La vita nel castello

All'interno del castello ci sono diversi luoghi nei quali le persone potevano svolgere le mansioni più rilevanti.
La "corte alta" era il cortile interno, separata dalla corte bassa da un altro sistema di mura percorso soprattutto da drappelli di uomini d'arme. Qui si trovava il mastio, dove praticamente viveva il signore con la sua famiglia. L'interno ospitava vari e numerosi ambienti, tutti accomunati da scarsa luminosità (la luce entrava solo da strette e feritoie) e soprattutto d'inverno, da temperature piuttosto basse, visto che il riscaldamento era assicurato soltanto da camini: la cucina innanzitutto con un tavolo in legno sul quale pendeva dal soffitto una sorta di gratta su cui erano appoggiate le riserve alimentari allo scoppio di difenderle dai topi. C'era poi lo stanzone che ospitava i soldati, occupata da file di letti sormontati da pagliericci e da una grande quantità di armi; giubbe imbottite di cotone crine, specie di maglie di ferro dette "usberghi", corazze di piastre rivestite in velluto, cubitiere e baviere a protezione rispettivamente dei gomiti del collo, ginocchiere. Al piano superiore si trova solitamente il salone principale, dove il signore si intratteneva con la sua famiglia e dove amministrava la giustizia seduto su un trono. Solitamente le pareti erano abbellite da freschi, stemmi e splendidi arazzi. Questo era anche il luogo in cui si tenevano i grandi banchetti e in cui gli ospiti venivano allietati, alla luce delle torce, da giullari e cantastorie.

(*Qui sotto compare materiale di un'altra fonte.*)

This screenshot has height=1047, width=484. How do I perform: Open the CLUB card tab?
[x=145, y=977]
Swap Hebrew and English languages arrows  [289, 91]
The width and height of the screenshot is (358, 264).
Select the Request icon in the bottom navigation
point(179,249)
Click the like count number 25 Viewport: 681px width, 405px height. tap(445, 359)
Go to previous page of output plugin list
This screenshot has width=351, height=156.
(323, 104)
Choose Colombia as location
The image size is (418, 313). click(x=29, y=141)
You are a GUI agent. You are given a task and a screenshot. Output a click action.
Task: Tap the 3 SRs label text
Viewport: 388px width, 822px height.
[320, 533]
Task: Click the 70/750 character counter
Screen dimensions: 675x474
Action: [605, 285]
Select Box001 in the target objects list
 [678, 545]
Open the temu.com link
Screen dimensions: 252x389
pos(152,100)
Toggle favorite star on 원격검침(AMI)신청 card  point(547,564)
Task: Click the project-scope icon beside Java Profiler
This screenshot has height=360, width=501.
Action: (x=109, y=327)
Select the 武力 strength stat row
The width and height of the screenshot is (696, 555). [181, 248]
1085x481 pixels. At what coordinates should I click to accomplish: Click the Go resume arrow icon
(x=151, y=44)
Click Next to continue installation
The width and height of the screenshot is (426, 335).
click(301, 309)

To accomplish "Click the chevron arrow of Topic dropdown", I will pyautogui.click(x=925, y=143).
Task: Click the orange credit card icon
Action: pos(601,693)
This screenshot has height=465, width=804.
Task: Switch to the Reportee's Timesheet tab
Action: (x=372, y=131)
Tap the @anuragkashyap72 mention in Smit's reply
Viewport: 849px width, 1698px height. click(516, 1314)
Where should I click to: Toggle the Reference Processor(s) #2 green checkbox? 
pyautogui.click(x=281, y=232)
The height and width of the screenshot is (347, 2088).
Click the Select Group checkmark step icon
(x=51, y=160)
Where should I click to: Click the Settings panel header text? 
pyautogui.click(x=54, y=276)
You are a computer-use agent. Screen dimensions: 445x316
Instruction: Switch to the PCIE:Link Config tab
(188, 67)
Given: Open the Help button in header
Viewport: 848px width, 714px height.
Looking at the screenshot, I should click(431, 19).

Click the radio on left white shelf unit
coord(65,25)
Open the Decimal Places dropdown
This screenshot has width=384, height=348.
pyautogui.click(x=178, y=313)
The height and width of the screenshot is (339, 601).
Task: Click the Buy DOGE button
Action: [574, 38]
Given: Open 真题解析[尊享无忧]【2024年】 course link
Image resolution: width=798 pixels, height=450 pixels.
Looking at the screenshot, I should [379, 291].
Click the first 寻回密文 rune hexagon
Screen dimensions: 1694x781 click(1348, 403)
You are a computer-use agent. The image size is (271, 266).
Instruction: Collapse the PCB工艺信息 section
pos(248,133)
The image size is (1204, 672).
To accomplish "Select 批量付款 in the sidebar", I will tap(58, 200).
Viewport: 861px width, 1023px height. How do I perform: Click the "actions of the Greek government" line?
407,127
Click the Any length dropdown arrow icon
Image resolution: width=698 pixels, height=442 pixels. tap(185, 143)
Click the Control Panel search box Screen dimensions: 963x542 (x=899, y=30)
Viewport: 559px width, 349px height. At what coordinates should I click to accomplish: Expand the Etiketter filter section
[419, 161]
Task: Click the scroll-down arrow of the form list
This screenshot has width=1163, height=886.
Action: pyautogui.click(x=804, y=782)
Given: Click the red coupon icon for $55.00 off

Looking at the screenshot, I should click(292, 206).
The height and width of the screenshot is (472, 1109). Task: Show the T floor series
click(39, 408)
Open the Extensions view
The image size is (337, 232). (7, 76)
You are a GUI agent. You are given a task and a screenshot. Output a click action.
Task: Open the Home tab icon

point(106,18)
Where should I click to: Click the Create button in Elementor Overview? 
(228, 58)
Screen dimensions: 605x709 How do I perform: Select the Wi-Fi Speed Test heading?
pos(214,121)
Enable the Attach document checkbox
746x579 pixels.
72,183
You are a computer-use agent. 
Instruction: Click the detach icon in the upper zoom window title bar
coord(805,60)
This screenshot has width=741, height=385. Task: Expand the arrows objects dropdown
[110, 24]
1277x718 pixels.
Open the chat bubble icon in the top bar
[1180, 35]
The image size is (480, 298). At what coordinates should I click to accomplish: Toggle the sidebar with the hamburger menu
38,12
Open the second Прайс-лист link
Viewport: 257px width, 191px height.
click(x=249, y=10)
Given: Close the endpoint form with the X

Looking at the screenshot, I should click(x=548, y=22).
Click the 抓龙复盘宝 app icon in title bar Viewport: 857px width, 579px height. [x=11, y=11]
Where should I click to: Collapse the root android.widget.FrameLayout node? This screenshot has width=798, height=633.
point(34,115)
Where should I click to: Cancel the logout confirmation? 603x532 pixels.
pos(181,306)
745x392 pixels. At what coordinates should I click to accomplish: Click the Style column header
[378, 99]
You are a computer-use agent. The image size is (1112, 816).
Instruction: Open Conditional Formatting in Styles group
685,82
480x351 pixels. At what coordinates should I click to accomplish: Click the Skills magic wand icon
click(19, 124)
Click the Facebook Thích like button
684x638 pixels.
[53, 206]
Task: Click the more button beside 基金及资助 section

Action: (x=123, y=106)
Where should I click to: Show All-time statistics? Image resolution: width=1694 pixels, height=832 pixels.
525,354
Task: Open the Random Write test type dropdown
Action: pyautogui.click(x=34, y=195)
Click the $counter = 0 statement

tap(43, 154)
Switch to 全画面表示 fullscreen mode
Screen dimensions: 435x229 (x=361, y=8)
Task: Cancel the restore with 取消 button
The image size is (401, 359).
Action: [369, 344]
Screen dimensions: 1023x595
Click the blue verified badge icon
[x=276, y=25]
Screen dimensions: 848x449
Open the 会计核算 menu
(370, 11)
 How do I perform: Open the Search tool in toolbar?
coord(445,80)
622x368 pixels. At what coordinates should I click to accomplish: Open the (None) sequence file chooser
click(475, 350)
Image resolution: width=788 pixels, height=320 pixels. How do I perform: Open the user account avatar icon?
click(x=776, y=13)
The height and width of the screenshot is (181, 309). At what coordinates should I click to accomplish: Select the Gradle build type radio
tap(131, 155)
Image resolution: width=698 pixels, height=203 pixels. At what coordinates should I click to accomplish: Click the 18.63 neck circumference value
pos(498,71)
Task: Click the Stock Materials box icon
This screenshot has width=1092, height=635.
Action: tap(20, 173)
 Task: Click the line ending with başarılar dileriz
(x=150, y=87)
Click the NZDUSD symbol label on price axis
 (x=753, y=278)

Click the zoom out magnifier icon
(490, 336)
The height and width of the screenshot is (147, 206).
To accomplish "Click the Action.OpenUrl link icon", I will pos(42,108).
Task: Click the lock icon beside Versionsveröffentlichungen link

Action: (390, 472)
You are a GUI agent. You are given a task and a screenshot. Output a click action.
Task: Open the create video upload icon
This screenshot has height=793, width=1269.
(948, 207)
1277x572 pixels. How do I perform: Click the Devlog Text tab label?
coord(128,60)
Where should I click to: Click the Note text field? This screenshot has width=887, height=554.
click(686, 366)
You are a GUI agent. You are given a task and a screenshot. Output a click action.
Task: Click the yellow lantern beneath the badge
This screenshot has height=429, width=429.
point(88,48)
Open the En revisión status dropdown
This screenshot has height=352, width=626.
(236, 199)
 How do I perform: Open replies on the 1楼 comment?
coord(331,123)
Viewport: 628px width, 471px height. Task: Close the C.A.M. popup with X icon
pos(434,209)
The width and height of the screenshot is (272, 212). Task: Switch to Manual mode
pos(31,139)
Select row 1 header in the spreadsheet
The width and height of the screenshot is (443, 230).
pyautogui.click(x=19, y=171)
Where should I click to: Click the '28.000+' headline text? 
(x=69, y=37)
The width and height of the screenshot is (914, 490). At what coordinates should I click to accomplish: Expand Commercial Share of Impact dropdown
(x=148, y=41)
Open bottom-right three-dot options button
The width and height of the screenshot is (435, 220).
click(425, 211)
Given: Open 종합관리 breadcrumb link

Le camere da letto erano pochissimo arredate: un letto (quello dei nobili era di frequente sormontato da un baldacchino), delle cassepanche per gli abiti, alcuni sedili, oltre a candelabri e torce fissati alle pareti. Su delle panche in pietra, ricavate nel muro, la signora e le sue ancelle trascorrevano il tempo ricamando e cucendo, soprattutto nei lunghi periodi in cui il signore era lontano, in guerra o a caccia. Accanto alla camera dei feudatari c'era la cappella privata per le preghiere. Nei sotterranei si trovavano le prigioni: si trattava di piccolissime celle prive di qualsiasi apertura verso l'esterno, erano umide, buie , infestate da topi e cimici.